Airbus deliveries 2009

Airbus deliveries 2009

By Himalayan News Service

KATHMANDU: Airbus 498 aircraft in 2009. That is a new company delivery record for a single year and 15 more aircraft than in 2008. The figure includes 402 A320 Family aircraft, 86 A330/A340s which are both records for a single year, and 10 A380s. Airbus Military, the military aircraft division of Airbus, delivered 16 light and medium transport aircraft. Despite tough times, Airbus reached its order intake target. It won 310 orders gross (271 net) valued at $34.9 billion gross ($30.3 billion net) at list prices, or 54 per cent of the world market share of aircraft beyond 100 seats. New orders include 228 A320 Family aircraft, 78 A330/A340/A350 XWB Family aircraft, and four orders for A380. Airbus surpassed the 500th order milestone for the next generation A350 XWB. At 2009-end, it had an order backlog of 3,488 aircraft, valued at $437.1 billion.
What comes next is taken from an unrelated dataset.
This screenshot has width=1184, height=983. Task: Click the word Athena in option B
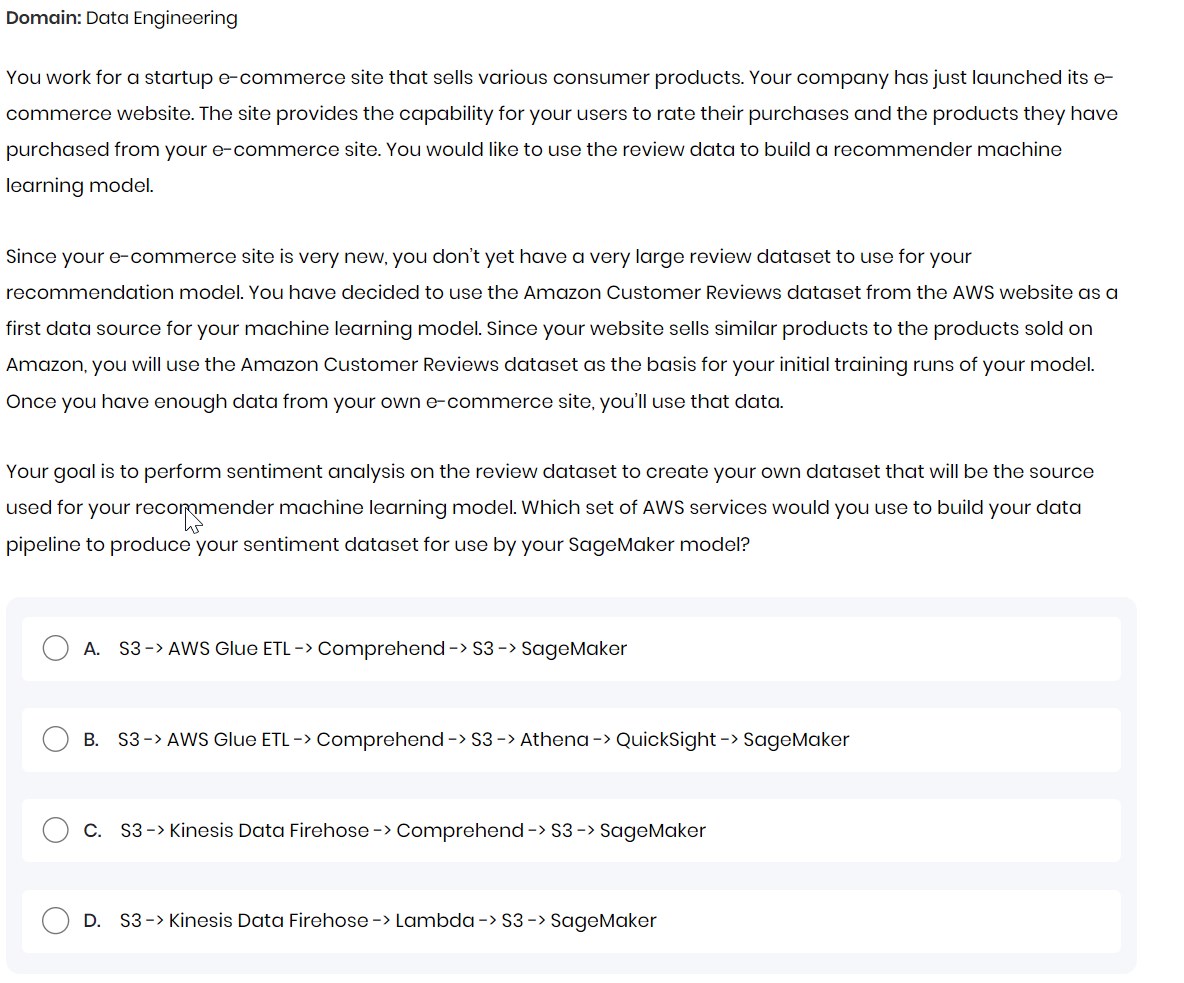click(554, 740)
Further streamlining saw the formation of Airbus Military and full integration of military aircraft programmes within Airbus. The maiden flight of the A400M (MSN 1) in December was a proof-point of the successful re-organisation and new programme set-up. Conversion work for the first A330-based Multi-Role Tanker Transport (MRTT) aircraft, for the Royal Australian Air Force (RAAF) was completed, and is on track for delivery in mid-2010. The MRTT received a further incremental order for three aircraft, raising the total to 28. On the smaller transport aircraft front, there were 19 orders from seven customers. Airbus’ turn-around programme, Power 8 again exceeded targets, delivering new cost savings of around 2.0 billion Euros gross on a recurring basis. Power 8+ aims to add a further 650 million Euros in savings for Airbus by 2012. “Considering the economic and financial environment we have done rather well in 2009. Great teamwork and flexibility at Airbus and a close cooperation with customers, suppliers and finance institutions were key to success. We plan to keep production at 2008-2009 levels,” said Tom Enders, Airbus President and CEO.